Oil tycoon, T. Boone Pickens proposes that we can eliminate 75% of our reliance on OPEC oil by just converting the 8 million 18-wheel trucks on our nation’s highways to natural gas.  Dr. Richard Muller at the consortium Berkley Earth has suggested that one of the most effective things we can do to curb global carbon emissions is to make the technology for natural gas fracking readily available to China as a means to wean that country from coal.

Muller, a longtime climate change skeptic, dramatically reverse his position after analysis published two and a half months ago demonstrated that essentially all of our climate change problem is the “result from human emission of greenhouse gasses” over the last 250 years.

Click here or on the image shown in this blog to watch the impact of greenhouse gasses year by year or decade by decade in a very cool video of the earth.  Watch the video at that link closely for the impact of greenhouse gasses from 1950, just two years after I was born, until to today.

There is a renewed bipartisan interest in a carbon tax, as reported in an August Wall Street Journal story, including those at The Energy and Enterprise Initiative, a think tank formed by Republicans.

Social conservatives including many Evangelical Christians will be important to our coming together as a nation to address climate change.  Jenkins, the VP of Government and Political Affairs for ConservAmerica, formerly Republicans for Environmental Protection, laid this out in a 2009 brief entitled God’s Climate Plan, where he concluded:

“Once we, as Christians, understand how God has designed the earth to keep its chemistry in balance and support life, we have an obligation to respect that design and live within it.”

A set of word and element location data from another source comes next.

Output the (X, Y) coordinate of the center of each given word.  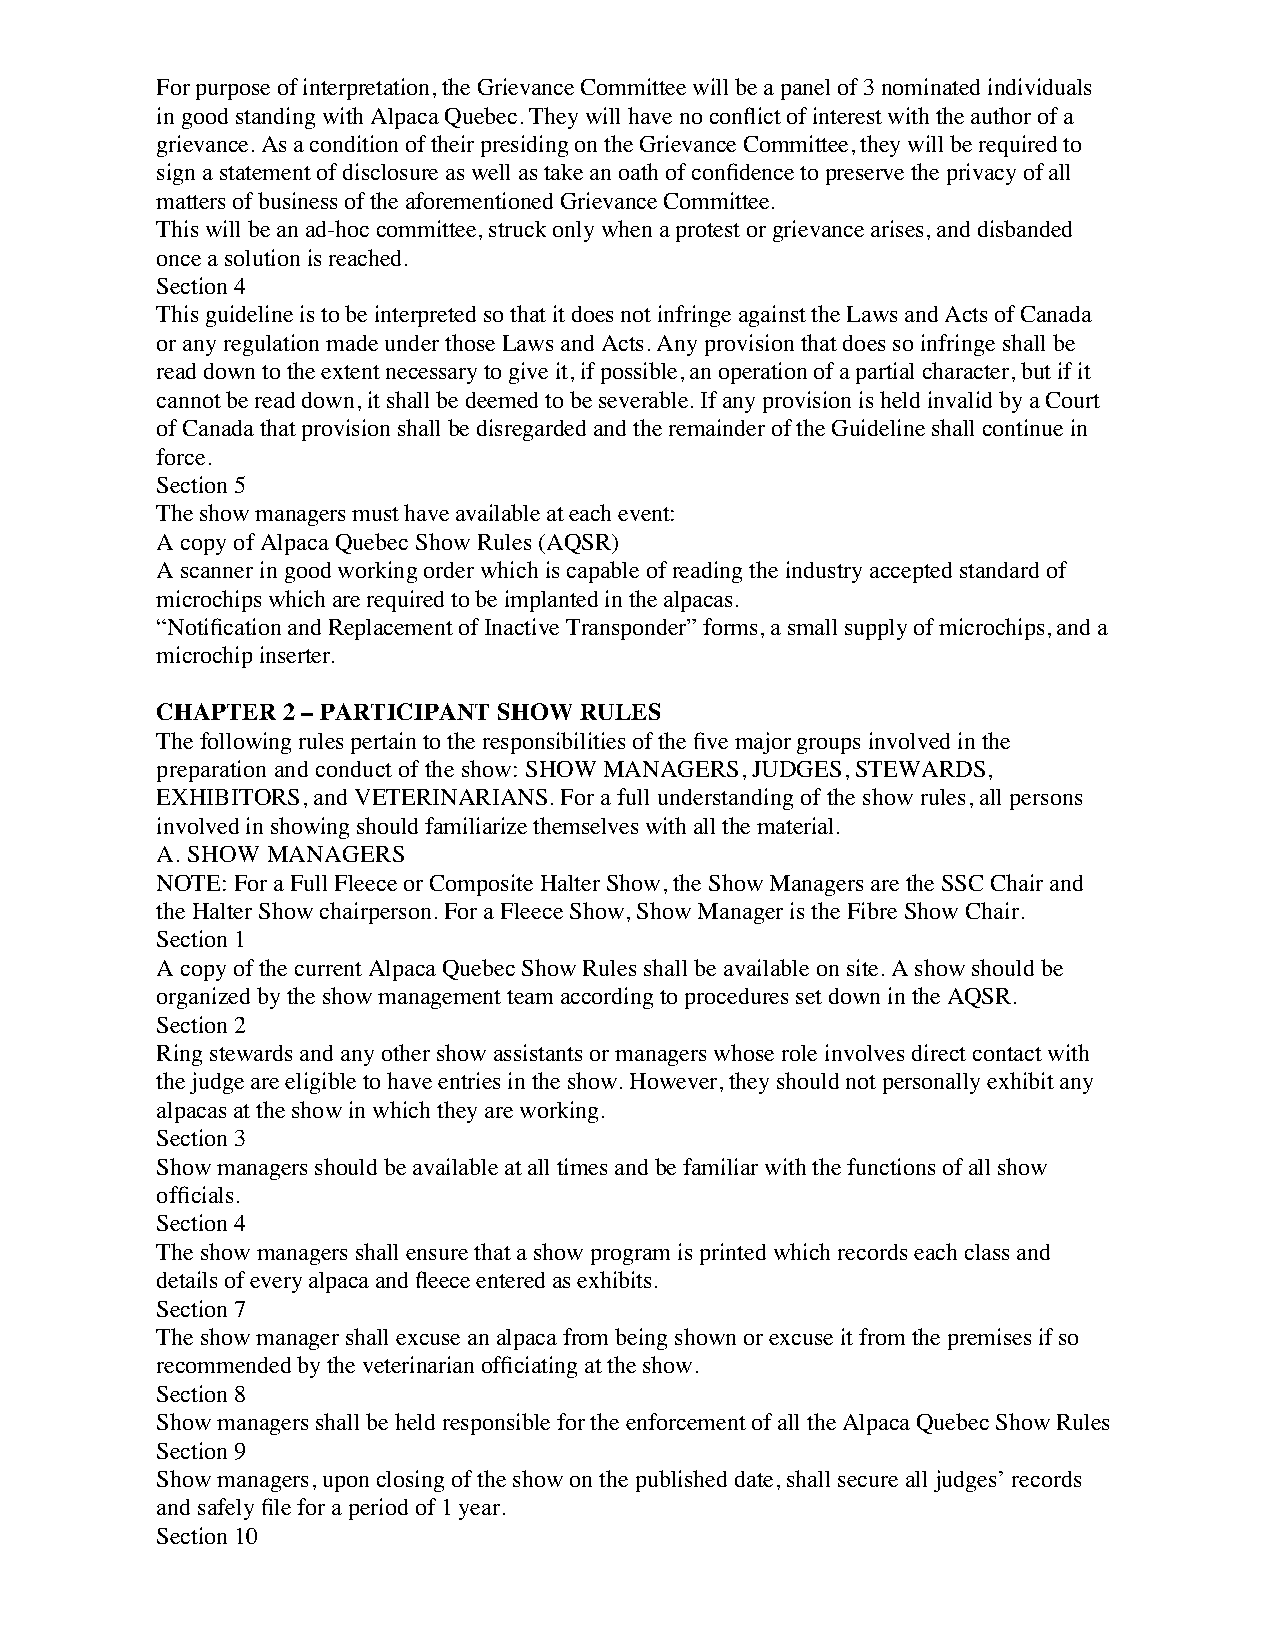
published (681, 1481)
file (276, 1506)
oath (638, 171)
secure (868, 1481)
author (1001, 115)
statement (265, 173)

In their 2009 book entitled A Climate for Change: Global Warming Facts for Faith-Based Decisions, co-authors Dr. Katharine Hayhoe, a climate scientist and Dr. Andrew Farley, a pastor, describe the need for urgency in addressing climate change and propose a Christian basis for action.

They note that:

“In the United States, individuals and households produce 21% of the nation’s heat-trapping gas emissions. Another 17 percent is produced by personal transportation.  As individuals, that means we control more than a third of the country’s greenhouse gas budget.”

It is easy to feel futile as my friend Jason Walser, a young lawyer and conservationist, does as he bicycles to work each day in Salisbury, a community in central North Carolina, as he passes a freight train consisting of nearly 200 carloads of coal which are required daily by a nearby Duke Energy power plant.

All this said, I still have a feeling that we’re turning the corner on the debate over climate change and that soon we’ll apply our collective efforts to successfully reverse this problem.

However, while collective action at the national and global level is critical, it is just as important to ensuring a future for our children and grandchildren that we apply the technology now available to pinpoint our efforts to address climate change at the household, street, neighborhood and community level.